Cassavetes is no fool and this movie isn’t mistaken misfire. He eagerly presents little if any real difference between one sad, lonely, messed up man and the man who saves her from him; he makes the classist, racist, and bigot views of many of his characters quite open; he throws jibes at Hollywood romance and twists their cliches—he knows what he’s doing. A yarn about Cassavetes states that he would listen to peoples’ comments about his movies and if they approved of any part of it, he’d cut that part out. Well in this case I approved with the cutting off of a few scenes mid-dialog, because it saved me the effort of sitting through it. However, I recognize that in one way, it could be said that Cassavetes is purposefully trying to bring discomfort. Ergo, success.
However, in that same mode, he has simply done better and more engaging characters. In Woman under the Influence, the same continual stress of overtly dysfunctional and damaging relationships, and the ineffable way in which the characters still stay together, is still supported by a careful building of that relationship that gives true hints and bases for the motivations and processes that pull these nearly insane people together. Here, it feels much more non-sequitor.
That’s not to say these characters aren’t realistic. I used to work at a video store where a regular customer entered who was quite a lot like Moscowitz and the man he saves Minnie from, as well as the man that Moscowitz meets in the diner at the beginning of the movie.
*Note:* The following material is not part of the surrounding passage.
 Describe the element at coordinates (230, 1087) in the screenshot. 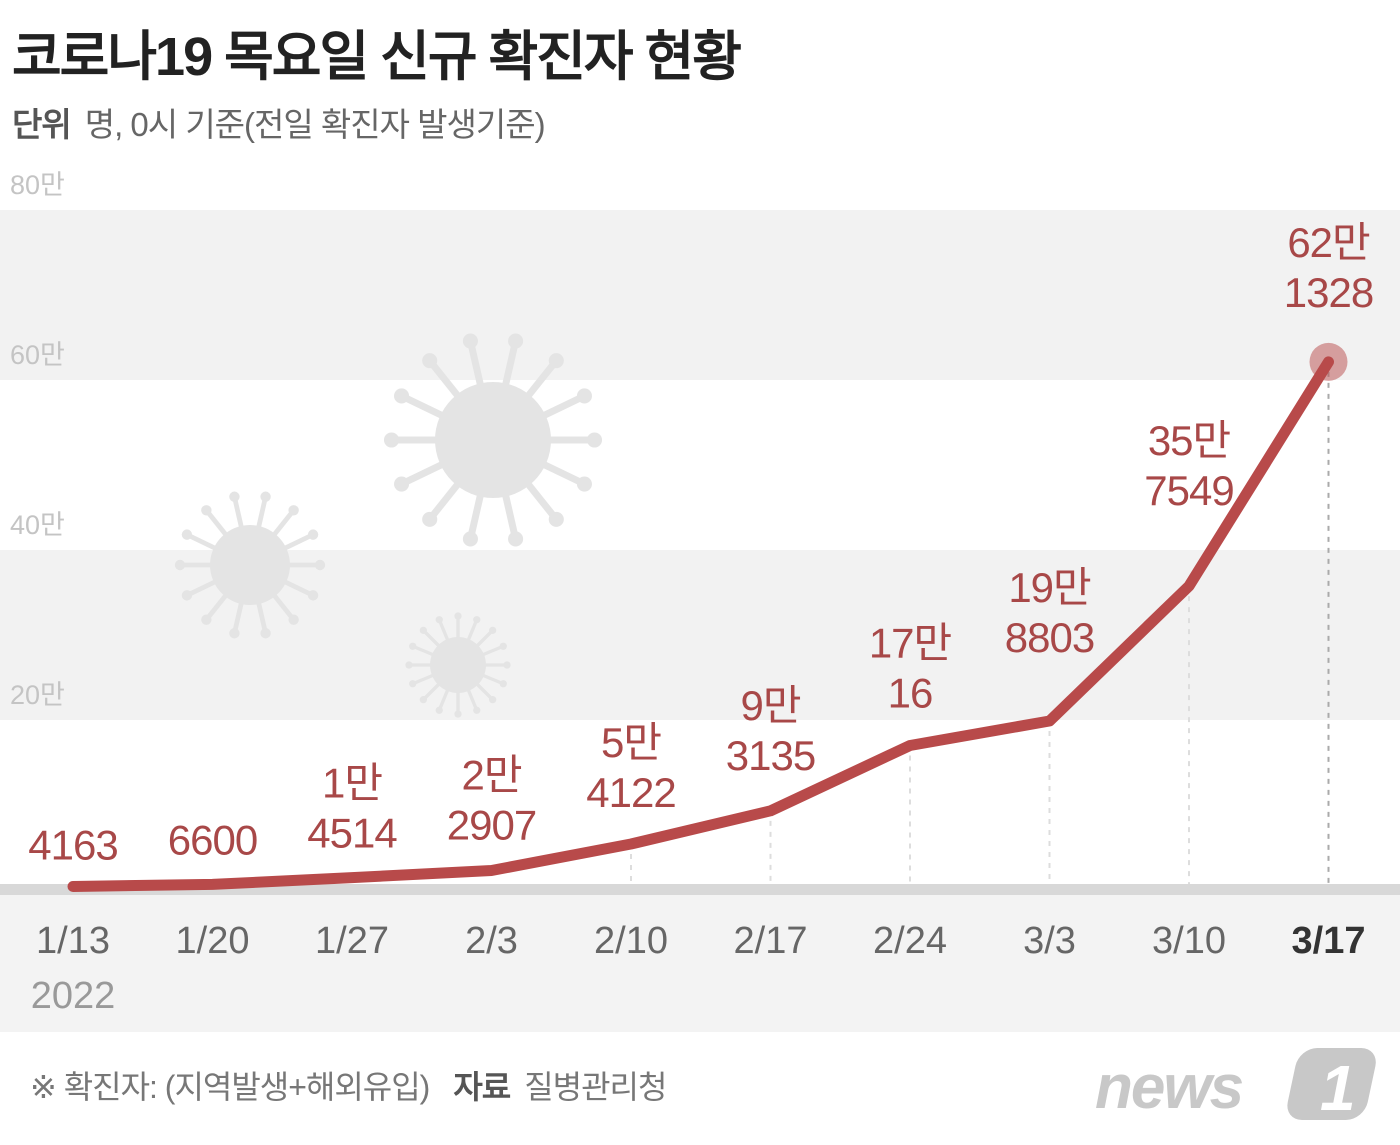

I see `footnote: ※ 확진자: (지역발생+해외유입)` at that location.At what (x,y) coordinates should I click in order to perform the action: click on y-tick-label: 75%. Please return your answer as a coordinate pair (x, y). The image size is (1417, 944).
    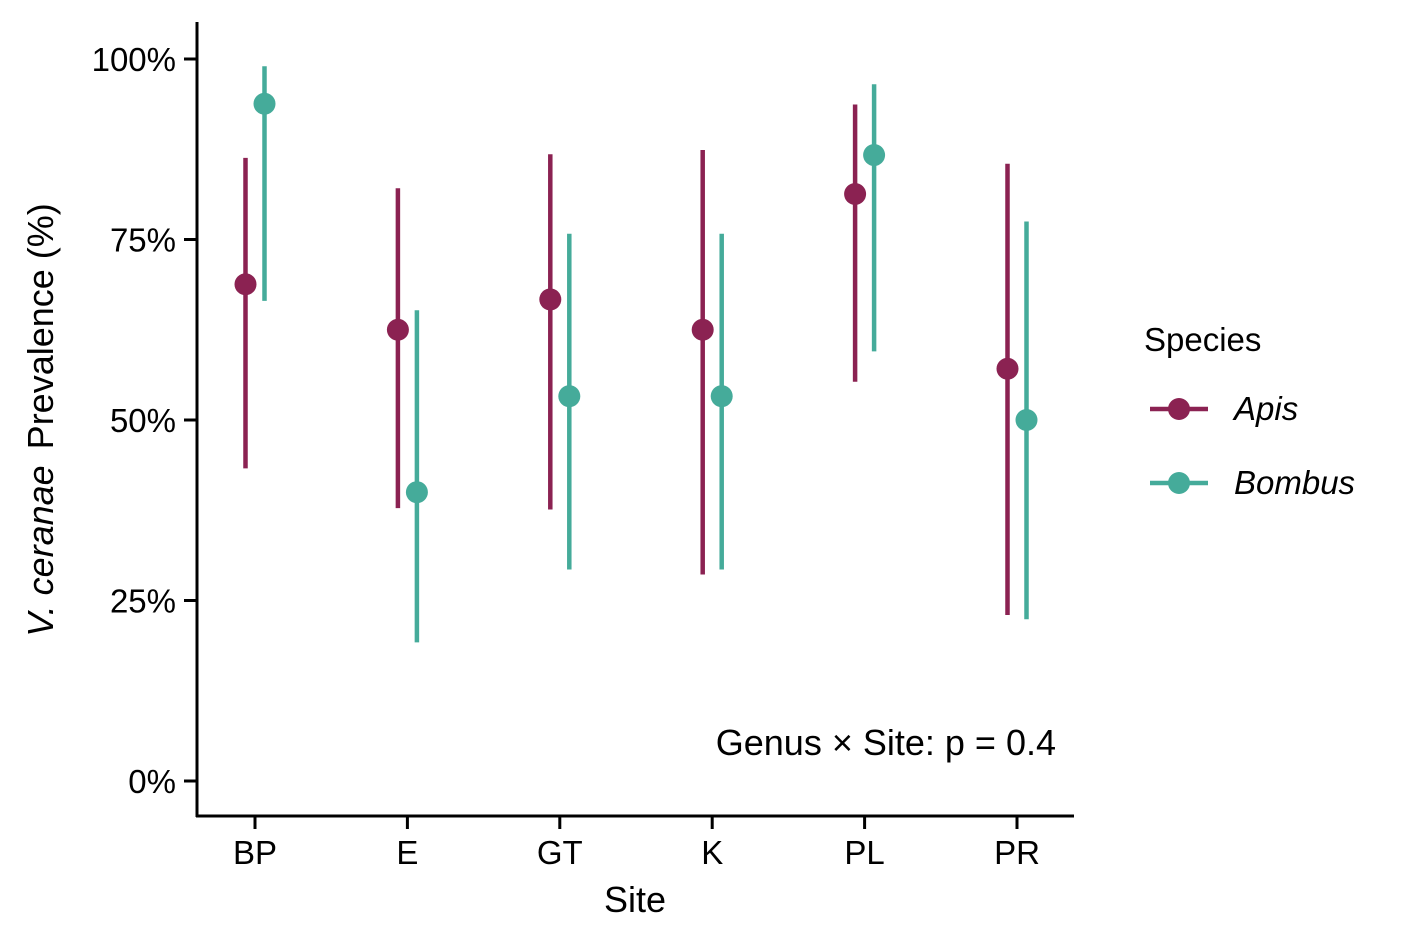
    Looking at the image, I should click on (143, 240).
He would as much as yell every thought that came to his brain and if he perceived anyone was put off by him (which inevitably everyone was), he would get angry and upset and lash out. However, he was an exception, even amongst all of the possible annoying and maddening customers in that job, I have not met anyone else like him and it’s significant to me that so many of those characters populate and actually meet in this movie. I have the same basic problem with CSI, that it’s not necessarily so wrong that individual characters are in real need of help and have emotional and mental problems, it’s that the entire plot is driven entirely by them.
Back to Morrissey’s Heat, then… these messed up characters meet each other because they are in the same trashy, fleshy subculture of drug-addled existence, and the broken editing style matches their carelessness and complete lack of self-awareness. In Cassavetes’, there’s no real infrastructure to support all of these people running into each other but his own hand in leading the characters along. And Heat is, in its annoying and obnoxious character-laden way, still representative of a group of people who actually act out like that, whereas Cassavetes seems to purposefully remove the filter just to clash with taste.